» Directive a: Which lines in the listing below contain the string "screenshot"? Find each one and copy it.

** Start Page excerpt **

Machine Coding Problem

Log Search (ELK-style)

maco30maco60macoAlldevopsindex-rotationhot-warm
Commonly Asked By:SplunkElasticDatadog

Functional Specifications

  • Time-based Index Rotation: Seal indices and launch fresh segments dynamically as query timelines progress.
  • Hot-Warm-Cold Storage tiers: Move older segments across storage mediums (Fast SSD → HDD → Cloud Object S3 bucket) based on index age.
  • Inverted Index Keyword Search: Parse and tokenize incoming messages to build fast index references for text searching.
  • Unified Query routing: Route query requests only to index segments overlapping with the target range.

** End Page excerpt **

» Directive b: Do these statements agree with the log search specification above? Answer yes or no for each and quote the deciding words. (i) Older segments move from SSD to HDD to an S3 bucket according to index age. (ii) Query requests go to every index segment, whatever the target range. (iii) Incoming messages are tokenized to build index references for text searching.

** Start Exercise inputs **

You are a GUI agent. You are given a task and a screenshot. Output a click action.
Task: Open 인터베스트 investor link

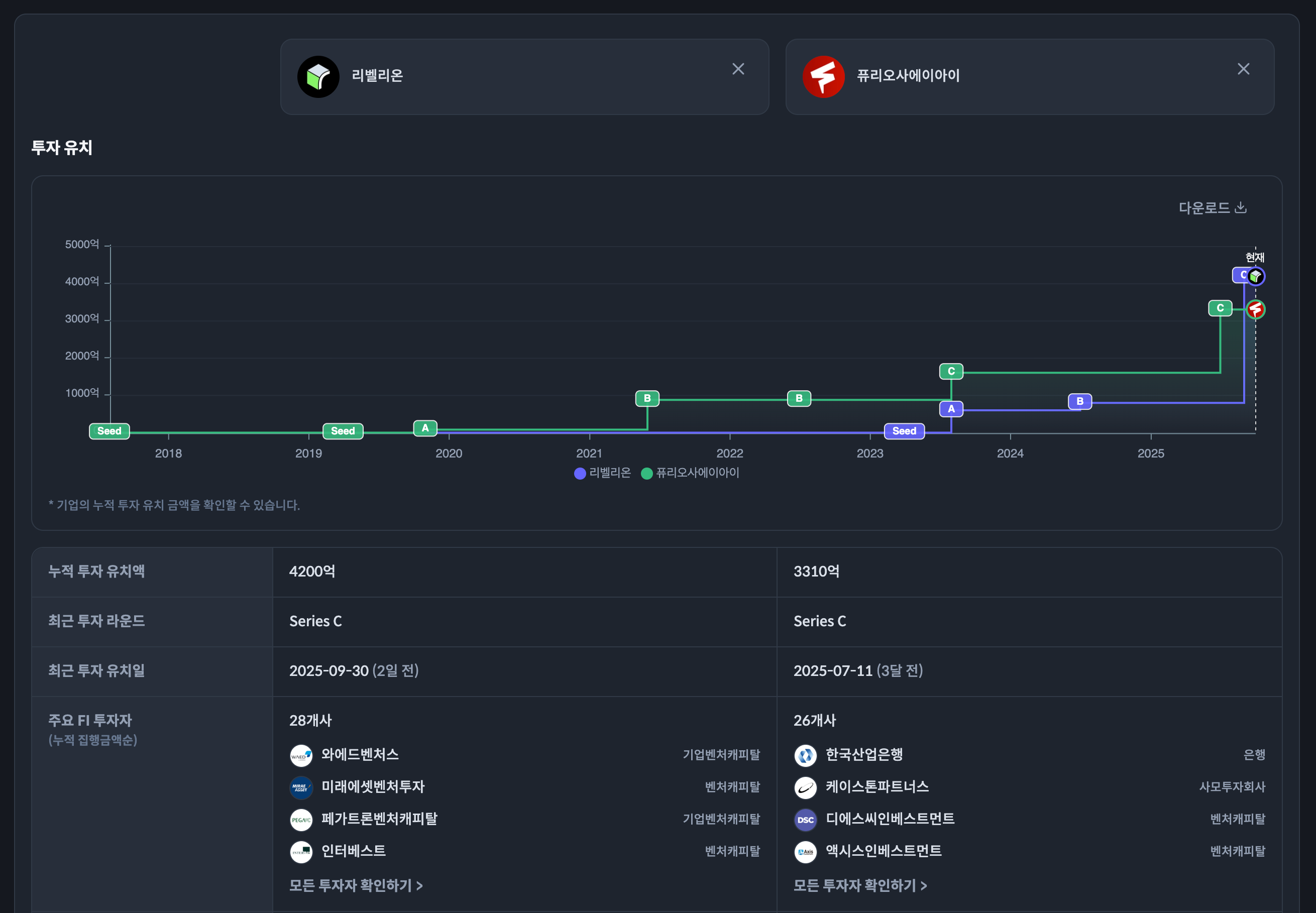[353, 851]
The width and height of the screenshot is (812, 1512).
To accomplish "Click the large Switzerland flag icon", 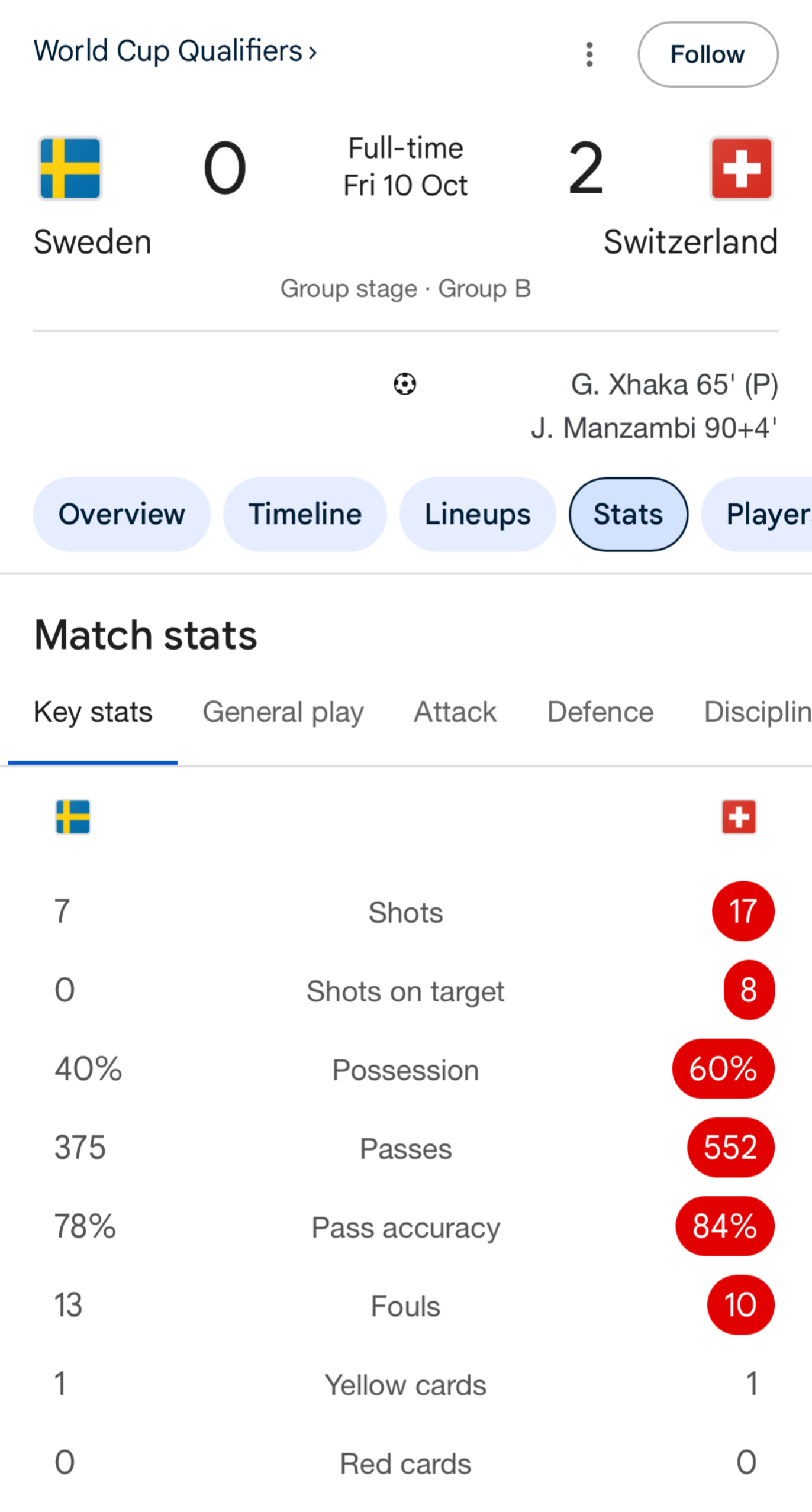I will 741,169.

** End Exercise inputs **

» Expected answer a:
You are a GUI agent. You are given a task and a screenshot. Output a click action.
The width and height of the screenshot is (812, 1512).

» Expected answer b:
(i) Yes: "Move older segments across storage mediums (Fast SSD → HDD → Cloud Object S3 bucket) based on index age."
(ii) No: "Route query requests only to index segments overlapping with the target range."
(iii) Yes: "Parse and tokenize incoming messages to build fast index references for text searching."